## DESCRIPTION OF THE TASK
Reproduce every record below, character by character.

Collected data entries
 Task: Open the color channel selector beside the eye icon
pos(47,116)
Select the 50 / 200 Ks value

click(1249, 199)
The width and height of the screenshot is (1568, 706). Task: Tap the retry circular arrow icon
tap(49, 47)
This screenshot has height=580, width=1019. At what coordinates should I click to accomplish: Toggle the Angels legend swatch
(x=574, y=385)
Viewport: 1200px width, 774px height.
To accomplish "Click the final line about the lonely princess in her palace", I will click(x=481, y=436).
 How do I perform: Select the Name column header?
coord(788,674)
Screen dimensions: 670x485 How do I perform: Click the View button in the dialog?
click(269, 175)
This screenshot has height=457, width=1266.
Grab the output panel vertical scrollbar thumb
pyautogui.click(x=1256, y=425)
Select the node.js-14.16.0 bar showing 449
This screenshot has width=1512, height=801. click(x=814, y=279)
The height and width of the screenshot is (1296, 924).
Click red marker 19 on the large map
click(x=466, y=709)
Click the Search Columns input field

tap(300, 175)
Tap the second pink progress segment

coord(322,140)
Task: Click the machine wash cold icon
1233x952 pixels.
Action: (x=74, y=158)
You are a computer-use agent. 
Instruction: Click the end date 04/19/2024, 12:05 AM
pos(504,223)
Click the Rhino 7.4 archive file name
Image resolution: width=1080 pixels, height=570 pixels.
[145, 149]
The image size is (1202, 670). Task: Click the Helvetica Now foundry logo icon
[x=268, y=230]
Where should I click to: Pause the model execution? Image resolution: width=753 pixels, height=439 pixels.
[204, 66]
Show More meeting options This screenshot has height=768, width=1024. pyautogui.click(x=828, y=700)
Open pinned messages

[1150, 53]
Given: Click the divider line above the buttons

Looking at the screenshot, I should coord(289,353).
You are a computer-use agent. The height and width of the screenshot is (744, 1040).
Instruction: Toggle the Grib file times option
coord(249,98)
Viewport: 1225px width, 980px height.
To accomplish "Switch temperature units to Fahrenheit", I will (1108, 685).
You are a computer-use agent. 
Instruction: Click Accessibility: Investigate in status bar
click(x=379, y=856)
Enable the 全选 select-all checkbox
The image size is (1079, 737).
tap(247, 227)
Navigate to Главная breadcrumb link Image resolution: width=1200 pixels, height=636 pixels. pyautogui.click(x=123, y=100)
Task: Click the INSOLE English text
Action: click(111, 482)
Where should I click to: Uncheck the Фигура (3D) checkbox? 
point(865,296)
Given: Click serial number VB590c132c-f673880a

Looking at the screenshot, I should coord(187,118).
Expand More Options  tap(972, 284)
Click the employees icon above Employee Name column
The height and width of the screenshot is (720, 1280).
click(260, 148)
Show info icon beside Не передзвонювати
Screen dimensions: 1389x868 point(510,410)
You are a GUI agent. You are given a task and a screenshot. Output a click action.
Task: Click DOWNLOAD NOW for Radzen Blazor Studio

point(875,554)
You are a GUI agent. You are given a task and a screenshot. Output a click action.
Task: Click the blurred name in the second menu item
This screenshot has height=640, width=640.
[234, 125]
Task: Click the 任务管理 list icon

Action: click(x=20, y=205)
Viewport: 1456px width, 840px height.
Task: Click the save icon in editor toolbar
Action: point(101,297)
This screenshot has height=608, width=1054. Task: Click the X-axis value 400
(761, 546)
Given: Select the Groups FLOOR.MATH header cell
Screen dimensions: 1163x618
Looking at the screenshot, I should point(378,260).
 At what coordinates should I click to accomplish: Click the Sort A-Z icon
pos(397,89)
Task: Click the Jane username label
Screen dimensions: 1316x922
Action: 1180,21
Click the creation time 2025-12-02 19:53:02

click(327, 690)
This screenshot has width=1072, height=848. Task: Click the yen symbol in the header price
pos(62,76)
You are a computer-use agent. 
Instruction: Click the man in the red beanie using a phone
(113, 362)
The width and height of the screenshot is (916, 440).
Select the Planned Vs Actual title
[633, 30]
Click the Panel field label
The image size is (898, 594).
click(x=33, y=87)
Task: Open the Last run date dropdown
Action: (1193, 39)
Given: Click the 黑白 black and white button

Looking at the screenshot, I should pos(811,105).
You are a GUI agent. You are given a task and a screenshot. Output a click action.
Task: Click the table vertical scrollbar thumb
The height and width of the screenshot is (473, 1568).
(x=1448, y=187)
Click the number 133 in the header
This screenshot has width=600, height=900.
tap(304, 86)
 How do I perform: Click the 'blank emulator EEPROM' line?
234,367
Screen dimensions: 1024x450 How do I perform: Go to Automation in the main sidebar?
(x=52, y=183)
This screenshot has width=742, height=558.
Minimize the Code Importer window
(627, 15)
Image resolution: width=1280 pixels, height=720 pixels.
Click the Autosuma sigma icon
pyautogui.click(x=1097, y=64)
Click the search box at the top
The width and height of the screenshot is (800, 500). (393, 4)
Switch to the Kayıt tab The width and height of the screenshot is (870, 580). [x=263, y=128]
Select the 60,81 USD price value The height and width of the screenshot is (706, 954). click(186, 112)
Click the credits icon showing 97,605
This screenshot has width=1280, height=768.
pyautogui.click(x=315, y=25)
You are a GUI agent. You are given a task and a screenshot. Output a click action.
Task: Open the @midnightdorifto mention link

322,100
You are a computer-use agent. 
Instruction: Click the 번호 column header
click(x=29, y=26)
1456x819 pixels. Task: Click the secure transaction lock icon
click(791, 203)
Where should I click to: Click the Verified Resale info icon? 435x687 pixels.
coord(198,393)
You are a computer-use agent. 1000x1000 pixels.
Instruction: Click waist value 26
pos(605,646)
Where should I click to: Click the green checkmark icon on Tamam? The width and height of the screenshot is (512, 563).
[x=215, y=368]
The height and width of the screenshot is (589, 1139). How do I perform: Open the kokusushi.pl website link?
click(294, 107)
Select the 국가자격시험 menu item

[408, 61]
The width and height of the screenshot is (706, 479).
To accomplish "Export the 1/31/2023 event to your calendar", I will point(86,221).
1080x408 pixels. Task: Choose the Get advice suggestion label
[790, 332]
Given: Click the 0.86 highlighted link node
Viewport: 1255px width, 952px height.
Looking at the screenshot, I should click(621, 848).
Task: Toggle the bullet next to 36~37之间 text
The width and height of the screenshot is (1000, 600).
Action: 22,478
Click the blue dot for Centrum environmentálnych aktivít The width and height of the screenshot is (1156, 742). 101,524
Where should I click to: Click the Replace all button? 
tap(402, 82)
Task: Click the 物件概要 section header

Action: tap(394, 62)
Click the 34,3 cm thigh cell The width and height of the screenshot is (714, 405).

## OUTPUT BELOW
 Task: Open the color channel selector beside the eye icon
pos(47,116)
Select the 50 / 200 Ks value

click(1249, 199)
The width and height of the screenshot is (1568, 706). Task: Tap the retry circular arrow icon
tap(49, 47)
This screenshot has height=580, width=1019. At what coordinates should I click to accomplish: Toggle the Angels legend swatch
(x=574, y=385)
Viewport: 1200px width, 774px height.
To accomplish "Click the final line about the lonely princess in her palace", I will click(x=481, y=436).
 How do I perform: Select the Name column header?
coord(788,674)
Screen dimensions: 670x485 How do I perform: Click the View button in the dialog?
click(269, 175)
This screenshot has height=457, width=1266.
Grab the output panel vertical scrollbar thumb
pyautogui.click(x=1256, y=425)
Select the node.js-14.16.0 bar showing 449
This screenshot has width=1512, height=801. click(x=814, y=279)
The height and width of the screenshot is (1296, 924).
Click red marker 19 on the large map
click(x=466, y=709)
Click the Search Columns input field

tap(300, 175)
Tap the second pink progress segment

coord(322,140)
Task: Click the machine wash cold icon
1233x952 pixels.
Action: (x=74, y=158)
You are a computer-use agent. 
Instruction: Click the end date 04/19/2024, 12:05 AM
pos(504,223)
Click the Rhino 7.4 archive file name
Image resolution: width=1080 pixels, height=570 pixels.
[145, 149]
The image size is (1202, 670). Task: Click the Helvetica Now foundry logo icon
[x=268, y=230]
Where should I click to: Pause the model execution? Image resolution: width=753 pixels, height=439 pixels.
[204, 66]
Show More meeting options This screenshot has height=768, width=1024. pyautogui.click(x=828, y=700)
Open pinned messages

[1150, 53]
Given: Click the divider line above the buttons

Looking at the screenshot, I should coord(289,353).
You are a computer-use agent. The height and width of the screenshot is (744, 1040).
Instruction: Toggle the Grib file times option
coord(249,98)
Viewport: 1225px width, 980px height.
To accomplish "Switch temperature units to Fahrenheit", I will (1108, 685).
You are a computer-use agent. 
Instruction: Click Accessibility: Investigate in status bar
click(x=379, y=856)
Enable the 全选 select-all checkbox
The image size is (1079, 737).
tap(247, 227)
Navigate to Главная breadcrumb link Image resolution: width=1200 pixels, height=636 pixels. pyautogui.click(x=123, y=100)
Task: Click the INSOLE English text
Action: click(111, 482)
Where should I click to: Uncheck the Фигура (3D) checkbox? 
point(865,296)
Given: Click serial number VB590c132c-f673880a

Looking at the screenshot, I should coord(187,118).
Expand More Options  tap(972, 284)
Click the employees icon above Employee Name column
The height and width of the screenshot is (720, 1280).
click(260, 148)
Show info icon beside Не передзвонювати
Screen dimensions: 1389x868 point(510,410)
You are a GUI agent. You are given a task and a screenshot. Output a click action.
Task: Click DOWNLOAD NOW for Radzen Blazor Studio

point(875,554)
You are a GUI agent. You are given a task and a screenshot. Output a click action.
Task: Click the blurred name in the second menu item
This screenshot has height=640, width=640.
[234, 125]
Task: Click the 任务管理 list icon

Action: click(x=20, y=205)
Viewport: 1456px width, 840px height.
Task: Click the save icon in editor toolbar
Action: point(101,297)
This screenshot has height=608, width=1054. Task: Click the X-axis value 400
(761, 546)
Given: Select the Groups FLOOR.MATH header cell
Screen dimensions: 1163x618
Looking at the screenshot, I should point(378,260).
 At what coordinates should I click to accomplish: Click the Sort A-Z icon
pos(397,89)
Task: Click the Jane username label
Screen dimensions: 1316x922
Action: 1180,21
Click the creation time 2025-12-02 19:53:02

click(327, 690)
This screenshot has width=1072, height=848. Task: Click the yen symbol in the header price
pos(62,76)
You are a computer-use agent. 
Instruction: Click the man in the red beanie using a phone
(113, 362)
The width and height of the screenshot is (916, 440).
Select the Planned Vs Actual title
[633, 30]
Click the Panel field label
The image size is (898, 594).
click(x=33, y=87)
Task: Open the Last run date dropdown
Action: (1193, 39)
Given: Click the 黑白 black and white button

Looking at the screenshot, I should pos(811,105).
You are a GUI agent. You are given a task and a screenshot. Output a click action.
Task: Click the table vertical scrollbar thumb
The height and width of the screenshot is (473, 1568).
(x=1448, y=187)
Click the number 133 in the header
This screenshot has width=600, height=900.
tap(304, 86)
 How do I perform: Click the 'blank emulator EEPROM' line?
234,367
Screen dimensions: 1024x450 How do I perform: Go to Automation in the main sidebar?
(x=52, y=183)
This screenshot has width=742, height=558.
Minimize the Code Importer window
(627, 15)
Image resolution: width=1280 pixels, height=720 pixels.
Click the Autosuma sigma icon
pyautogui.click(x=1097, y=64)
Click the search box at the top
The width and height of the screenshot is (800, 500). (393, 4)
Switch to the Kayıt tab The width and height of the screenshot is (870, 580). [x=263, y=128]
Select the 60,81 USD price value The height and width of the screenshot is (706, 954). click(186, 112)
Click the credits icon showing 97,605
This screenshot has width=1280, height=768.
pyautogui.click(x=315, y=25)
You are a GUI agent. You are given a task and a screenshot. Output a click action.
Task: Open the @midnightdorifto mention link

322,100
You are a computer-use agent. 
Instruction: Click the 번호 column header
click(x=29, y=26)
1456x819 pixels. Task: Click the secure transaction lock icon
click(791, 203)
Where should I click to: Click the Verified Resale info icon? 435x687 pixels.
coord(198,393)
You are a computer-use agent. 1000x1000 pixels.
Instruction: Click waist value 26
pos(605,646)
Where should I click to: Click the green checkmark icon on Tamam? The width and height of the screenshot is (512, 563).
[x=215, y=368]
The height and width of the screenshot is (589, 1139). How do I perform: Open the kokusushi.pl website link?
click(294, 107)
Select the 국가자격시험 menu item

[408, 61]
The width and height of the screenshot is (706, 479).
To accomplish "Export the 1/31/2023 event to your calendar", I will point(86,221).
1080x408 pixels. Task: Choose the Get advice suggestion label
[790, 332]
Given: Click the 0.86 highlighted link node
Viewport: 1255px width, 952px height.
Looking at the screenshot, I should click(621, 848).
Task: Toggle the bullet next to 36~37之间 text
The width and height of the screenshot is (1000, 600).
Action: 22,478
Click the blue dot for Centrum environmentálnych aktivít The width and height of the screenshot is (1156, 742). 101,524
Where should I click to: Click the Replace all button? 
tap(402, 82)
Task: Click the 物件概要 section header

Action: tap(394, 62)
Click the 34,3 cm thigh cell The width and height of the screenshot is (714, 405).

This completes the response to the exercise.